Not all stories, of course, work in this way. Jesus is anything but a wooden, stilted teacher, a one-string fiddle or a one-tune wonder…. Jesus’ stories build to a crescendo, keeping pace with the wider narrative of his brief public career. The kingdom is coming, on earth as in heaven; but the people of the kingdom, “the children of the kingdom,” are missing out on it! Everything is coming right at last—and everything is going wrong at the same time. There is a dark twist in the way God’s plans are working out, in the way that Israel’s destiny is being fulfilled.
All suggestions that Jesus was simply a “great religious teacher” telling his contemporaries about a new pattern of spirituality or even a new scheme of salvation must be set aside (unless, of course, we are to rewrite the gospels wholesale, which is what many have done in their efforts to domesticate Jesus and his message). Jesus’s parables, never mind for the moment anything else about him, tell us in their form alone, but also in their repeated and increasingly direct content, that the purposes of heaven are indeed coming true on earth, but that the people who in theory have been longing for that to happen are turning their backs on it now that it is actually knocking on their door….

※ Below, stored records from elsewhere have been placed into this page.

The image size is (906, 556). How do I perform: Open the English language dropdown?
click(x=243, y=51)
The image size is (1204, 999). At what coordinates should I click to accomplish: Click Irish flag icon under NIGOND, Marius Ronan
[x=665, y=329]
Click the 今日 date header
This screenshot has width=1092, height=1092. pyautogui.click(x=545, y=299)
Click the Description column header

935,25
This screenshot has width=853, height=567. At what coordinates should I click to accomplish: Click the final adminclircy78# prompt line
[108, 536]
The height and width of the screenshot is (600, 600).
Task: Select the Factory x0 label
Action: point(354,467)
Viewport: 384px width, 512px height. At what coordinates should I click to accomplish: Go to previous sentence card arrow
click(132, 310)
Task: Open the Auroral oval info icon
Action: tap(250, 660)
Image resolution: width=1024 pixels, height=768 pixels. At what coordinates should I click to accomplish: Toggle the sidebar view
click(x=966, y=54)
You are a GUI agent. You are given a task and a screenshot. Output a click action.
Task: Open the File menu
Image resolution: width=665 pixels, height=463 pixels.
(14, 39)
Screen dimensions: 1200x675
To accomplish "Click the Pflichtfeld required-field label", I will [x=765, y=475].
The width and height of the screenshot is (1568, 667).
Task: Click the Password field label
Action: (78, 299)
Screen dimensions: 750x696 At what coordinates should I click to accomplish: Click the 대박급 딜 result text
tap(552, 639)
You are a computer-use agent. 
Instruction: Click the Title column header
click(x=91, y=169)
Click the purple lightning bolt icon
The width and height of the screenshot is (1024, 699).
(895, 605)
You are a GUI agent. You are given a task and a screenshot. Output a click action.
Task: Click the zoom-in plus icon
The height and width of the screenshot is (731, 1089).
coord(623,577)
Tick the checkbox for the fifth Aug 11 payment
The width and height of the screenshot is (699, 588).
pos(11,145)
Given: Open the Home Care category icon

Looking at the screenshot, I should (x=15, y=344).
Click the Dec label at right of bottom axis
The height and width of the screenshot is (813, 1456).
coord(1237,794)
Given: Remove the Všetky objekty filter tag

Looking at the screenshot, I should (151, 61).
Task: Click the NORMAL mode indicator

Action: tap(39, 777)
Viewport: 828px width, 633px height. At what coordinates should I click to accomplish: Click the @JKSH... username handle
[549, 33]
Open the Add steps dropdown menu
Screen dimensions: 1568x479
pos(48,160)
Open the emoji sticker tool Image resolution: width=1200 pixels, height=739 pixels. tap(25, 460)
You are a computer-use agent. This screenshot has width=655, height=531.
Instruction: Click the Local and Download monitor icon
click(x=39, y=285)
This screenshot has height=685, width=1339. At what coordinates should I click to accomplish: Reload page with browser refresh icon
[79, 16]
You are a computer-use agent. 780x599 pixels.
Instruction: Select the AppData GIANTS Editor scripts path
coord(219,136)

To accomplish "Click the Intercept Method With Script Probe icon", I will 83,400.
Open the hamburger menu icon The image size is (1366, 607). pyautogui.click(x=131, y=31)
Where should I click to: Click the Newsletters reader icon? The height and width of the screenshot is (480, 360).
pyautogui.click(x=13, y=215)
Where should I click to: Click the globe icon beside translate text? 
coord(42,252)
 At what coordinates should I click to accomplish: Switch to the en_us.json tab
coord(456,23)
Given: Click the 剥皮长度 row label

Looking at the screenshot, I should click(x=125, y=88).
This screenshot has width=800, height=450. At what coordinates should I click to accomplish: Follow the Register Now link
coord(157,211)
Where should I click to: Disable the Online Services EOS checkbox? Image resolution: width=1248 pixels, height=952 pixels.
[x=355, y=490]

If this is what it looks like when God’s kingdom comes on earth as in heaven—if this is what it looks like when God’s in charge—then there must have been more wrong with “earth” than anyone had supposed.
That indeed is the conclusion we are forced to draw at every turn. It isn’t that God, coming to rule on earth, is picky or grouchy, determined to find fault. It is, rather, that the patient is deathly sick, and the doctor must prescribe an appropriately drastic course of action…. Jesus had grasped that, if God was to become king on earth as in heaven, something deeper than outward reform would be required…. Jesus had a different sort of “moral reformation” in mind…[insisting] Hearts will be transformed.
N.T. WRIGHT is the former bishop of Durham in the Church of England and one of the world’s leading Bible Scholars.
Selection from Simply Jesus: A New Vision of Who He Was, What He Did, and Why He Matters (Harper Collins, 2011), 87–88, 91–93, 95–96, 97–98, 99. Reprinted with author permission.